TASKS TO PERFORM =>
(a) In the U-joint phasing post, what must be true of the two ends of the driveshaft when the inputs of the two joints are 90 degrees out of phase?
(b) The U-joint phasing post labels several imaginary lines. List each one and the bearing cups or bearings it connects.
(c) Write the next part of the U-joint phasing post, starting after its final sentence.

TEXT SHOWN =>
** start **

IHC/IHC Digest Archive

[Date Prev][Date Next][Thread Prev][Thread Next][Date Index][Thread Index]

Re: U-joint phasing and drive shaft theory (long)



After sleeping on this one, I figured out in the shower this morning why
there's the confusion here.  Joel, you're right that the U-joints need to be
90 degrees out of phase.  This way when the angular velocity is increasing
through one joint, it's decreasing by the same amount through the other joint.
This is assuming that the axes of the transmission output and pinions shaft
are parallel, givng the same bend angle at each joint.  The confusion here
lies in the terminology.  For the joints to be 90 degrees out of phase means
that the input sides of the two joints are 90 degrees apart.  The input on the
transmission u-joint is the obiously the side hooked to the transmission.  The
input side at the pinion end is the half of the u-joint attached to the
driveshaft, itself.  So, if the two inputs are 90 degrees out of phase, this
means that the ends of the driveshaft have to be parallel to each other
because the end at the transmission is an output and the end at the axle is an
input.

As for rotating in circles about the geometric center of the shaft, imagine a
line running from the center of one bearing cup to the center of the opposite
bearing cup (we'll call this L1).  Let's say L1 is connecting the bearing cups
on the transmission side of the transmission u-joint.  Now imagine a second
line (L2) connecting the other two bearing cups in the cross, the ones on the
driveshaft side of the transmission u-joint.  No matter what the anglular
position of the joint, the midpoint of L1 is always connected to the midpoint
of L2.  If the u-joint is centered on the transmission output shaft and on the
drive shaft, then the center axes of those two shafts always intersect at this
same point.  Now let's imagine L3 connecting the bearings on the driveshaft
side of the pinion u-joint and L4 connecting the bearings on the axle side of
that same u-joint.  Using the same argument, the center axis of the driveshaft
intersects the center axis of the pinion shaft at the point where the
midpoints of L3 and L4 intersect.  If the center axis of the driveshaft is
defined by the the intersections L1 with L2 and L3 with L4, then the only ways
for for the shaft's center of mass to move in circles around this theoretical
center axis of rotation is 1) for one or more of the u-joint yokes to be
mounted off-center on it's respective shaft, or 2) for the driveshaft tube to
be off-balance due to variations in wall thickness.  We know that due to
manufacturing tolerances, both are true to some degree.  We attempt to solve
this problem by balancing to move the center of mass back to the theoretical
center axis of rotation.

** end **

COLLECTED DATA =>

** start **

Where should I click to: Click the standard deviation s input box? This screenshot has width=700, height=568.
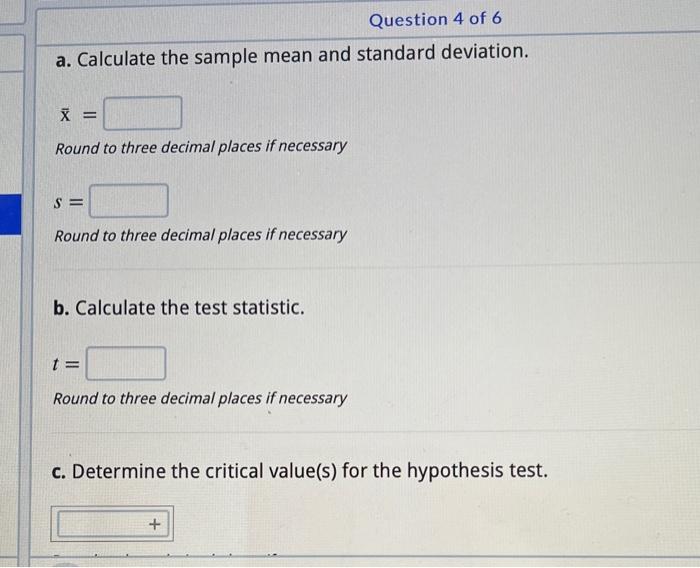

** end **

TASK-BY-TASK ANSWERS =>
(a) The ends of the driveshaft have to be parallel to each other.

(b)
- L1: the bearing cups on the transmission side of the transmission u-joint
- L2: the other two bearing cups in the cross, on the driveshaft side of the transmission u-joint
- L3: the bearings on the driveshaft side of the pinion u-joint
- L4: the bearings on the axle side of the pinion u-joint

(c)
Sorry to have to temporarily pepetuated the confusion by not catching the
terminology problem before I sent the last post.  Hopefully this one will
clear things up.

Jerry Muncie


In a message dated 98-02-10 21:58:04 EST, you write:

<< Bill is right about the phase.  Additionally, whether the u-joints are in
 phase or 90 degrees out, with a theoretically perfectly balanced driveshaft,
 the center of mass does not go in circles around the geometric center.  And
 don't try to argue that theory and reality aren't related.  You're trying to
 achieve the model by balancing, and putting the u-joints 90 degrees out of
 phase will only add another problem, not solve the original one.
 
 Jerry Muncie
 
 In a message dated 98-02-10 20:57:57 EST, you write:
 
 << Bill,
  
       That's close about the speeding up and slowing down, except 
  for one fact.  If you have the yoke in phase, meaning that if you 
  draw a straight line from the center of one side of one yoke, 
  down the entire shaft and to the center of another side of the 
  opposite end's yoke, this line should not be drawn along the side 
  of the shaft.  If you put a bar in one yoke as if to turn the 
  driveshaft, a bar placed in the other end, should be at 90 
  degrees when viewed down the axis of the shaft.  Thus the 90 
  degree phase.
  
       Anyway, now that you're confused (I hope not though), the 
  key to keeping the drive shaft from vibrating is the center of 
  mass of the shaft.  The axis of the shaft actually moves ever so 
  slightly when at an angle.  The problem is when the u-joints are 
  not phased (bars are parallel when placed throught the yokes) the 
  entire center of mass revolves around a radius that leaves an 
  offset (eccentricity) somewhat deviated from the center line axis 
  of the shaft.  If the yokes are phased, then the shaft ends will 
  oscillate around this eccentricity, BUT, the center of mass, 
  stays at the geometric center.  This allows the ends to cancel 
  eachother out and minimize vibration.  The reason the Double 
  cardon CV joint is out of phase at the ends, and in phase for the 
  shaft itself, is that there is a ball in the center of the CV 
  that keeps the eccentricity lined up with the centerline while 
  rotating.
  
       I wish I had a piece of paper to show this.  If the joints 
  are set a 0deg. phase the drive shaft will actually act most like 
  a jump rope, all the mass revolves around a center line.  Where 
  if the joints are 90 deg phased, then the shaft acts like it's 
  suspended at it's center and the ends make circles, like two 
  cones connected at their vertices.
  
       I really hope this helped, if not, I'll try to figure out 
  another way to explain it.  I played alot with the Chev when I 
  had it.  Since it was a 127 in. Wheelbase, and a mated T/C, the 
  rear shaft was 6'6" long and the front was about 29".  The 
  Travelall with the divorced T/C looks to have almost equal length 
  shafts front and rear.  Also the Chev had a 3" rear shaft, so 
  when it wiggled, you could really feel it!
  
       Thanks for the Trans info, I'm working on a game plan now. 
  
  -Joel Brodsky
  
       '76 Scout II 345/tf727
       '75 T'all 150 4wd 392/tf727
  
  -----INCLUDED MESSAGE FOLLOWS-----
  ------------------------------
  
  Date: Tue, 10 Feb 1998 14:33:36 -0700
  From: "Bill Thebert" <bthebert@domain.elided>
  Subject: Re: U-joint geometry, A/T removal
  
  Joel Brodsky writes:
  
  >      About the phasing, you are correct.  Whoever has rattles, 
  > make sure the yokes on the ends of the drive shaft are 90 deg.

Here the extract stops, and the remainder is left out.